I discovered the music of John Prine when I was in college. My mother was teaching Interior Design in Morehead, Kentucky and I found a tape in the campus bookstore on one of my many trips to see her. My favorite of his songs is Grandpa Was A Carpenter but the song Paradise stuck with me too. There's a line in the song - "and there's a backward old town that's often remembered so many times that my memories are worn." That part of the song has been running through my head for days, so much so that I finally had to go to i-tunes and download it.
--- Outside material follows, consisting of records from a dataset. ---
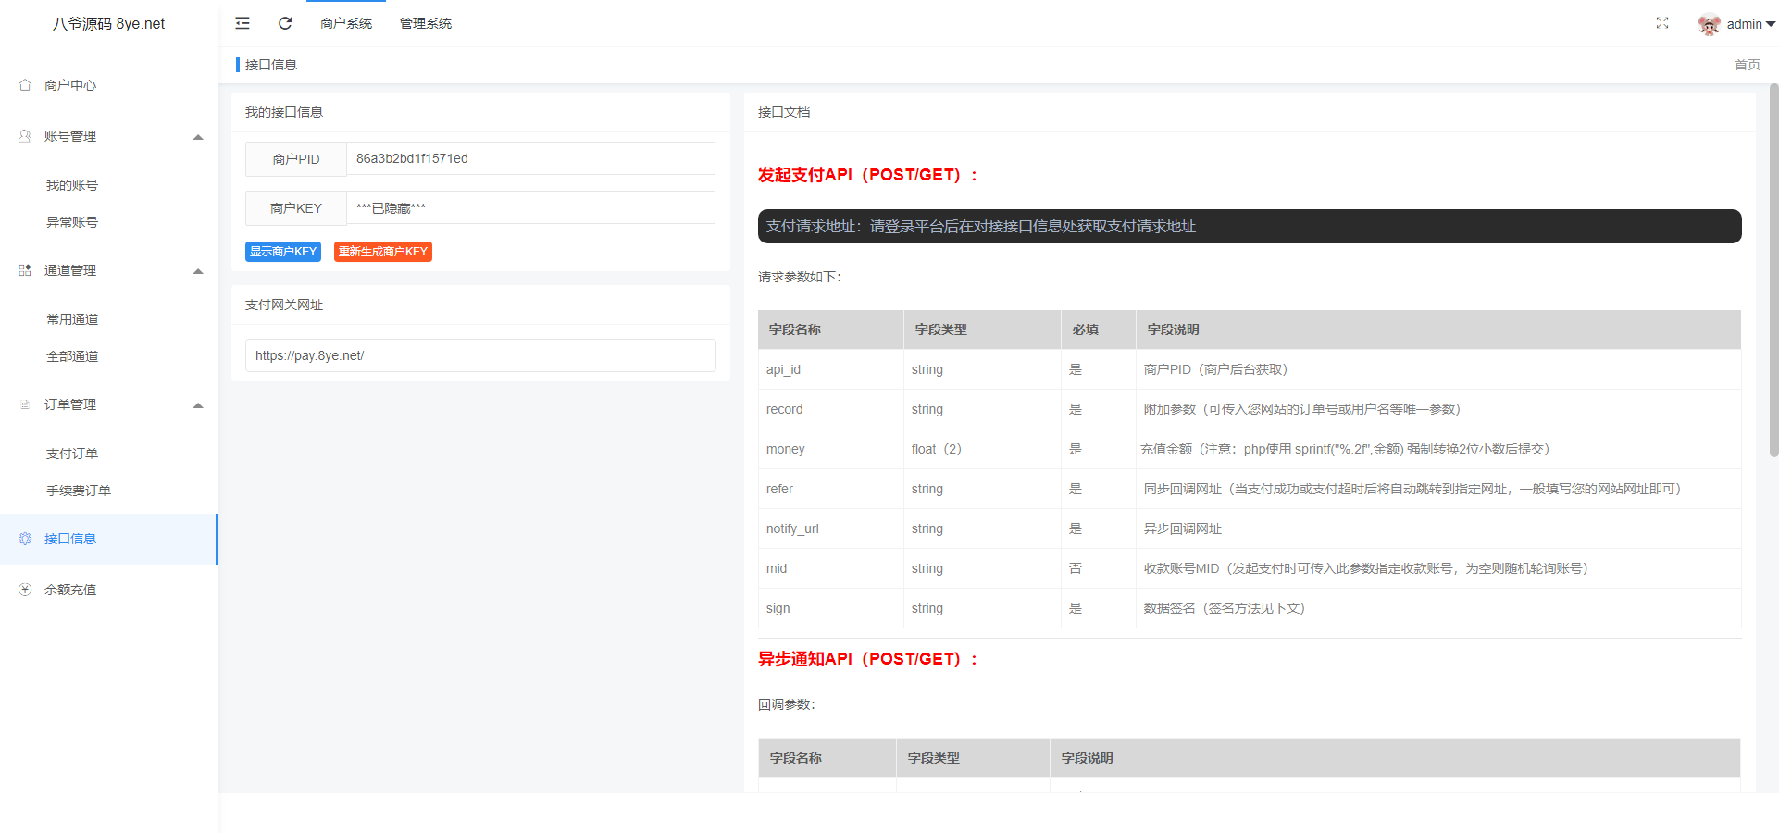Click the 通道管理 grid icon
Image resolution: width=1779 pixels, height=833 pixels.
click(25, 269)
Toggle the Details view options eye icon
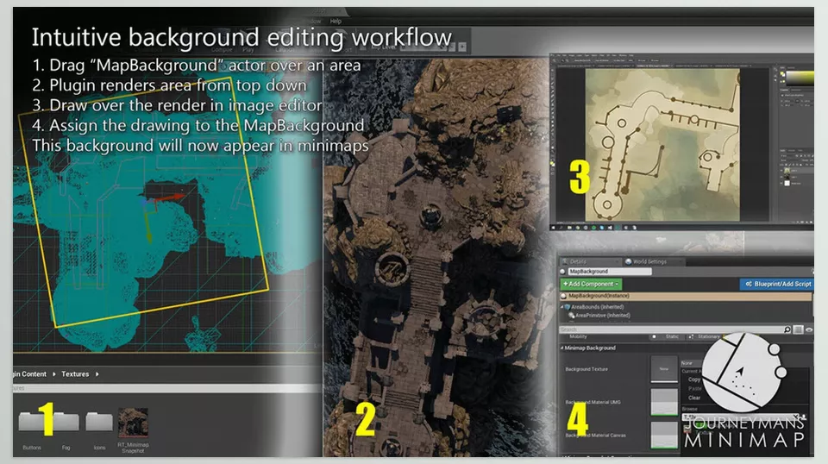 pos(809,329)
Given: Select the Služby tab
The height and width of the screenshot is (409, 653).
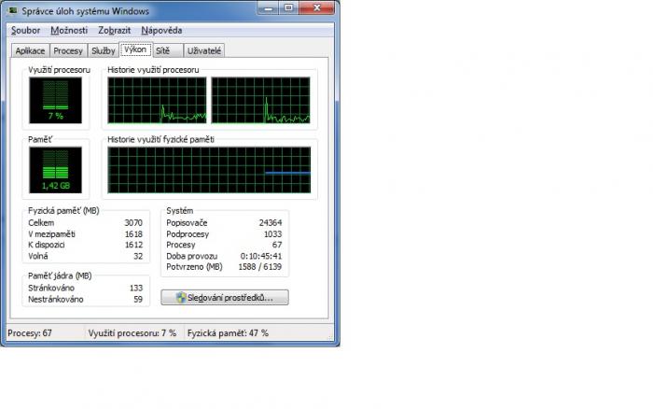Looking at the screenshot, I should pyautogui.click(x=103, y=50).
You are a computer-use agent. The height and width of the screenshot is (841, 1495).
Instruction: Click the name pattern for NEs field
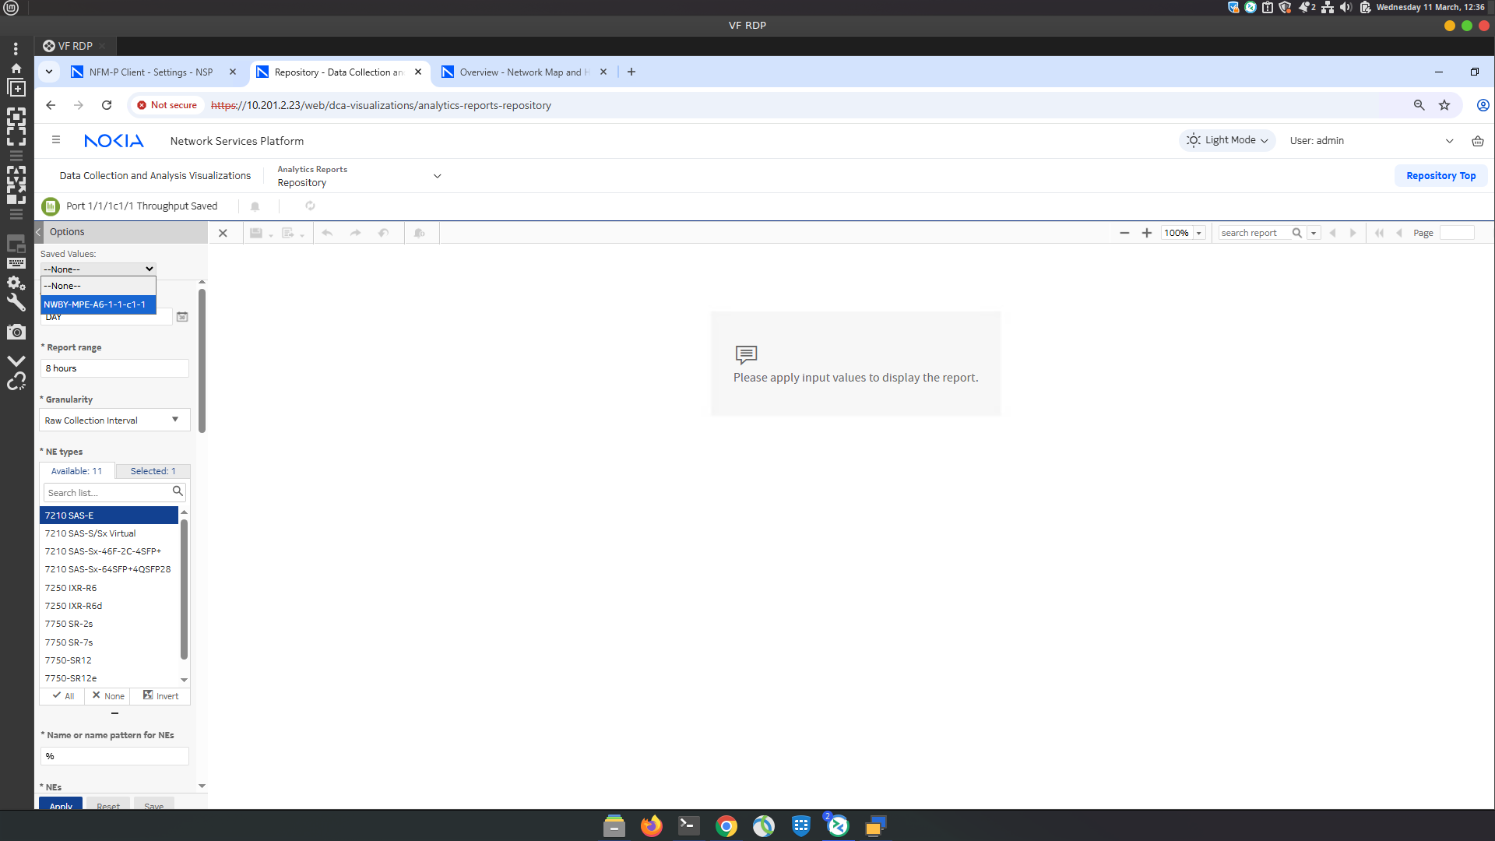point(114,756)
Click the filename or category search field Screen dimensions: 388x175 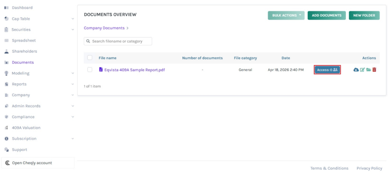pyautogui.click(x=120, y=41)
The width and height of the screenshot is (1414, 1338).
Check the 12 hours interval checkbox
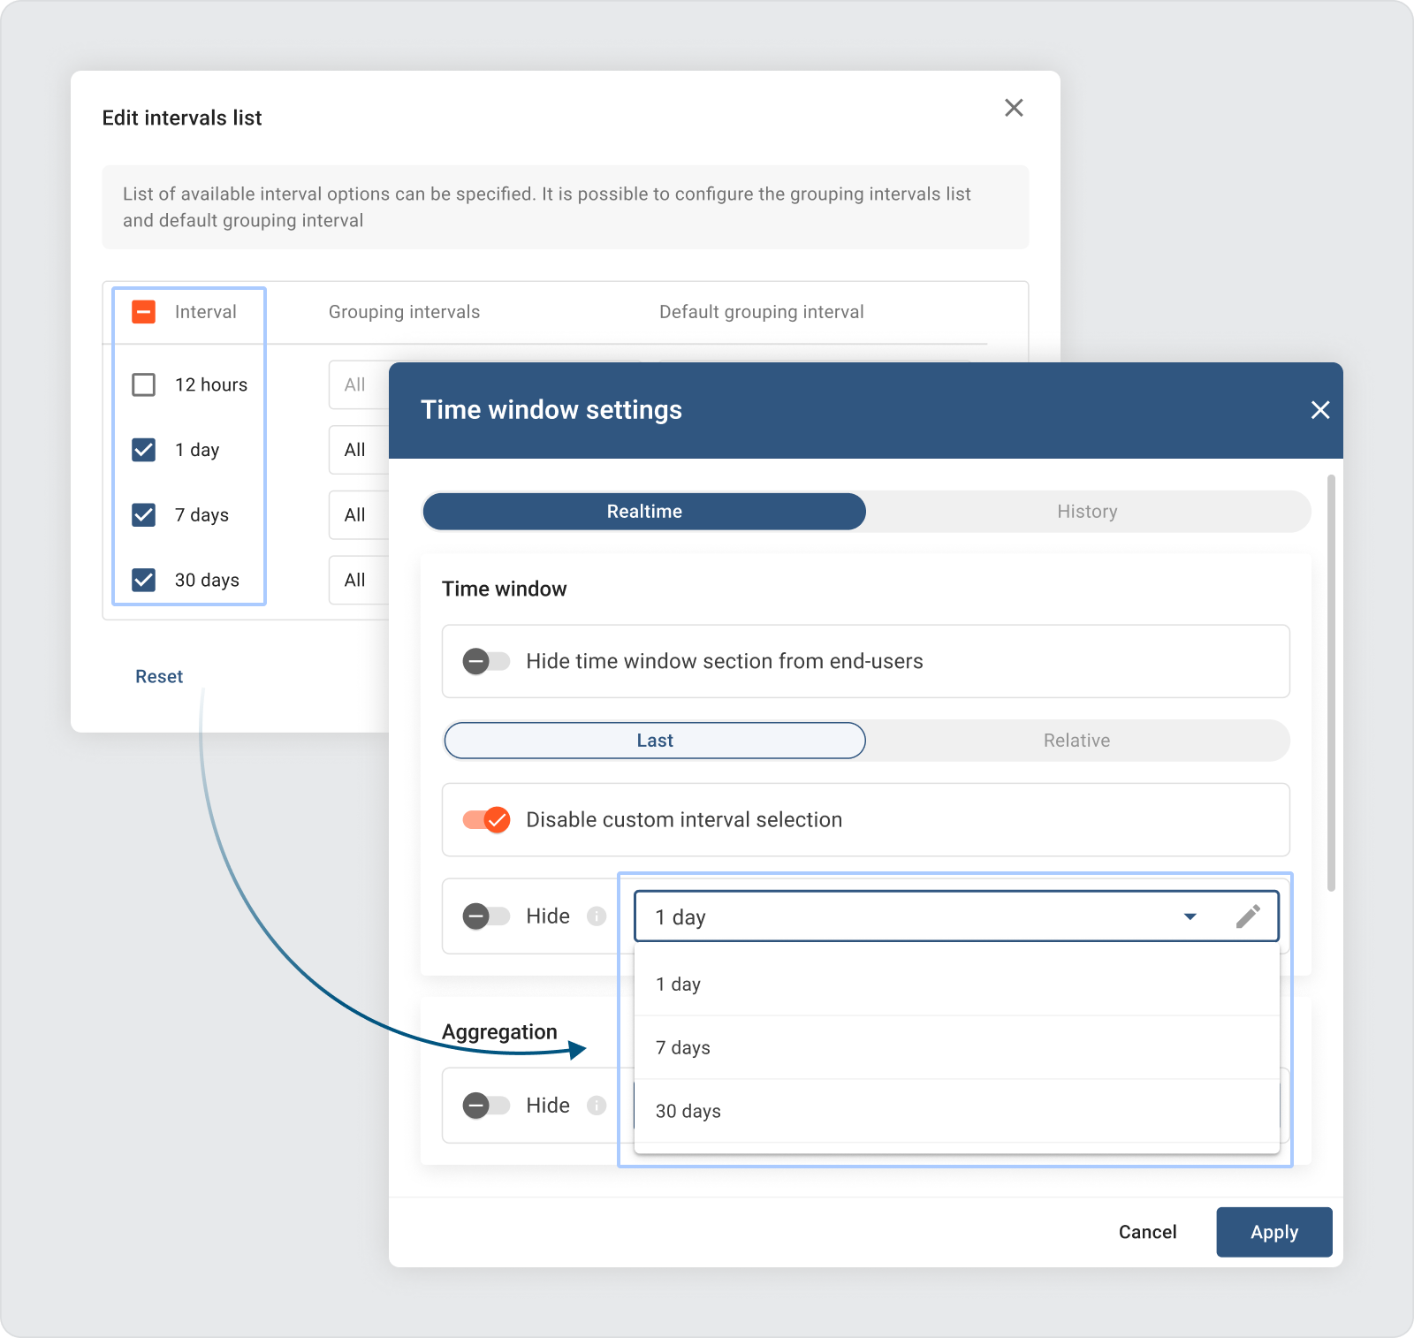click(x=144, y=385)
I wore the original tape out listening to it over and over as I drove from Knoxville to Kentucky and back home again.
Paradise
by John Prine
When I was a child my family would travel
Down to Western Kentucky where my parents were born
And there's a backwards old town that's often remembered
So many times that my memories are worn.
And daddy won't you take me back to Muhlenberg County
Down by the Green River where Paradise lay
Well, I'm sorry my son, but you're too late in asking
Mister Peabody's coal train has hauled it away
Well, sometimes we'd travel right down the Green River
To the abandoned old prison down by Adrie Hill
Where the air smelled like snakes and we'd shoot with our pistols
But empty pop bottles was all we would kill.
Chorus
Then the coal company came with the world's largest shovel
And they tortured the timber and stripped all the land
Well, they dug for their coal till the land was forsaken
Then they wrote it all down as the progress of man.
Chorus
When I die let my ashes float down the Green River
Let my soul roll on up to the Rochester dam
I'll be halfway to Heaven with Paradise waitin'
Just five miles away from wherever I am.